> [Work to complete] Transcribe all of the data exactly. Omit the pictures.
++++++++
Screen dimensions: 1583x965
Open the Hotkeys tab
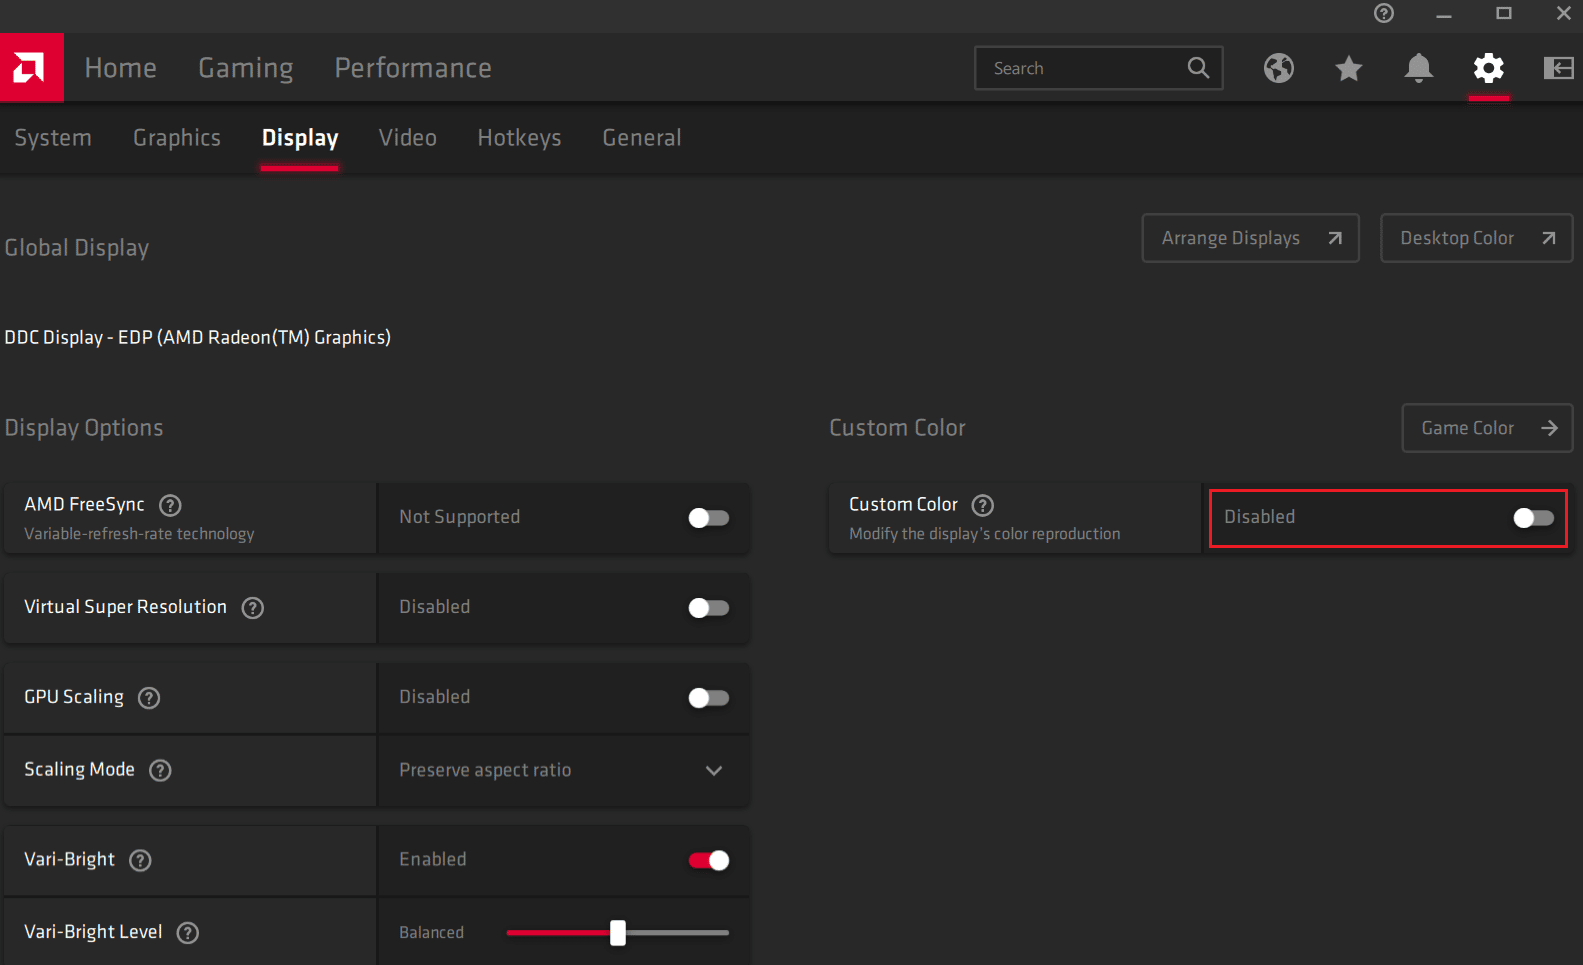tap(519, 138)
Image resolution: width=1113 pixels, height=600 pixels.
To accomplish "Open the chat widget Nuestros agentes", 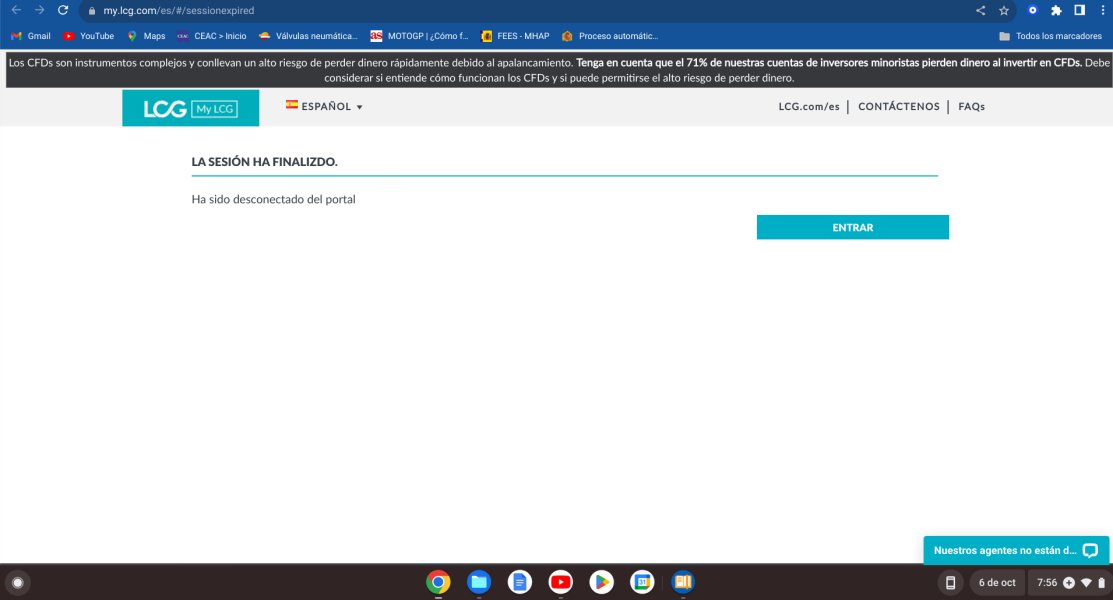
++++++++
> [Task answer]
Screen dimensions: 1583x965
Open the Hotkeys tab
tap(519, 138)
Image resolution: width=1113 pixels, height=600 pixels.
To accomplish "Open the chat widget Nuestros agentes", 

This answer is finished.